Ankh: Una Aventura Egipcia

Ankh: Una Aventura Egipcia

Ankh: Una Aventura Egipcia - Huyendo de Osiris

Salva a Assil de su maldición.

La tiara de diamantes actúa a modo de linterna para hacernos un poco de luz en tanta oscuridad. Bajamos el camino donde nos encontramos al chacal de Osiris al que asustamos lanzando la pelota de béisbol. Llegamos a una puerta a la que digamos lo que digamos no quiere abrirse. Recogemos un fusible del suelo y movemos la tapa de la caja de fusibles. El orden de los fusibles es el siguiente: Un fusible en el rojo que es la memoria, azul para los ojos y verde para el oído, el amarillo lo dejamos vacío.
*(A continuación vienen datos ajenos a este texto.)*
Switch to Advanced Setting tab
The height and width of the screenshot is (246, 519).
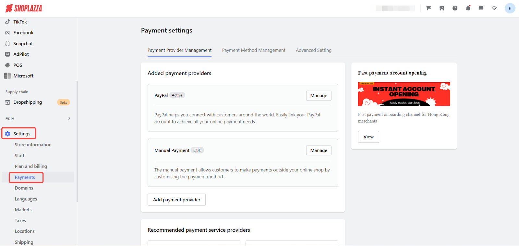click(x=313, y=50)
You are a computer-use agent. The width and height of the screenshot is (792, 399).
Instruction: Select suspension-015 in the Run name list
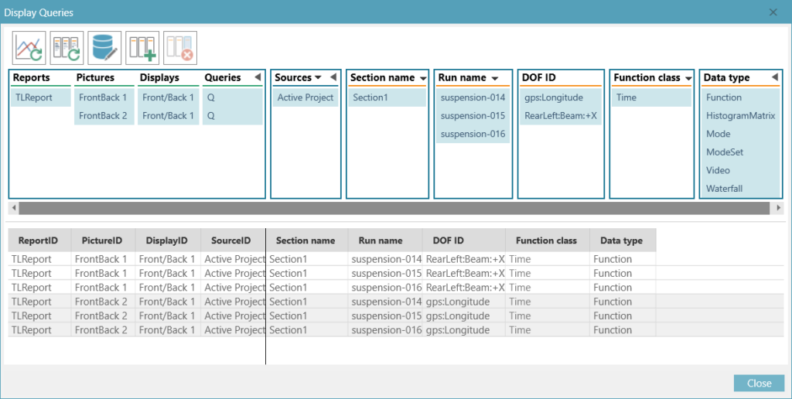[x=473, y=116]
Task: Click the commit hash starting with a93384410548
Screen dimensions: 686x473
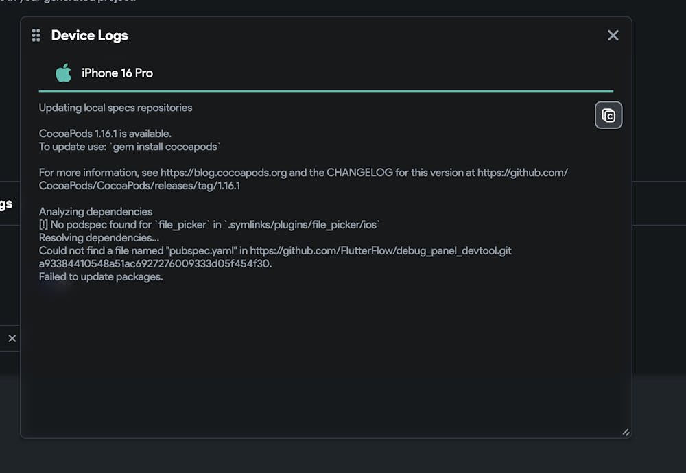Action: coord(155,264)
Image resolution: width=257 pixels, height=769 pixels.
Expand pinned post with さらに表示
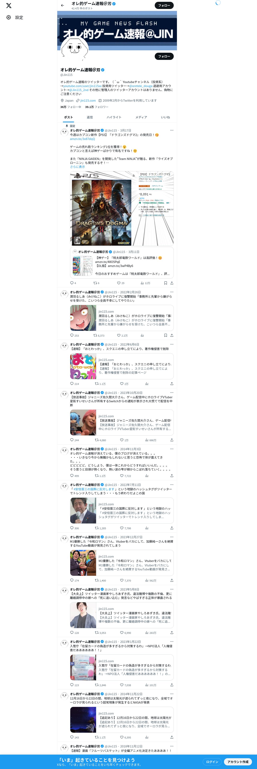(x=77, y=167)
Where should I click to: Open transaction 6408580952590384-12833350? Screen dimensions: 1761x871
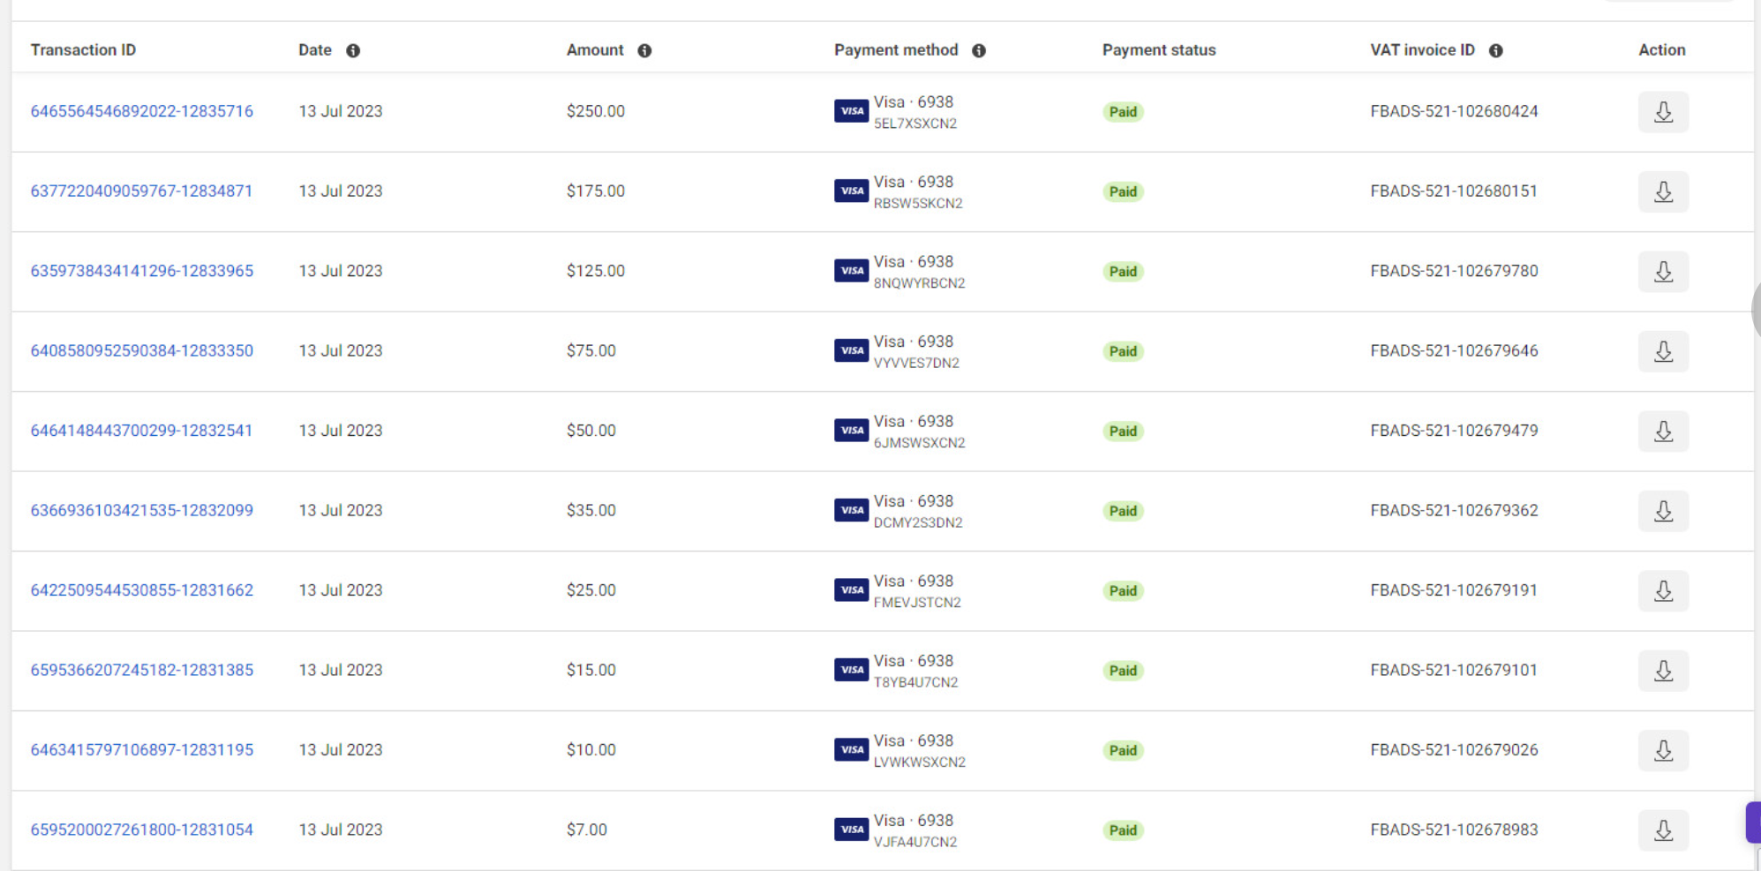click(x=142, y=350)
Ahora nos situamos frente a la puerta y le decimos :

'querida puerta, si tu me dejas pasar, podríamos ser amigos'

' Cool, cool, siempre he soñado con ver una colección de muertos'

Entramos y llegamos al palacio de Osiris. Tras la conversación con Osiris no aceptamos darle el Ankh de ninguna manera. Osiris nos transforma en Thara, en este momento hay que darse prisa, correr hacia la izquierda y pasar entre las dos columnas y allí esperamos a que llegue Assil (si no lo hacéis bien a la primera no importa, podréis repetirlo hasta que os salga bien). Una piedra cae y golpea a Assil. A las interrogantes de Osiris respondemos la última frase. Corremos hacia las escaleras y descendemos, detrás de nosotros vienen Thara y la hija del Faraón.

Nos encontramos en el exterior frente a la esfinge, para defendernos empujamos al vendedor que en su caída arrastra consigo a Osiris y caen por el agujero. Regresamos al palacio del Faraón con quien hablamos y... Colorín colorado este cuento se ha acabado.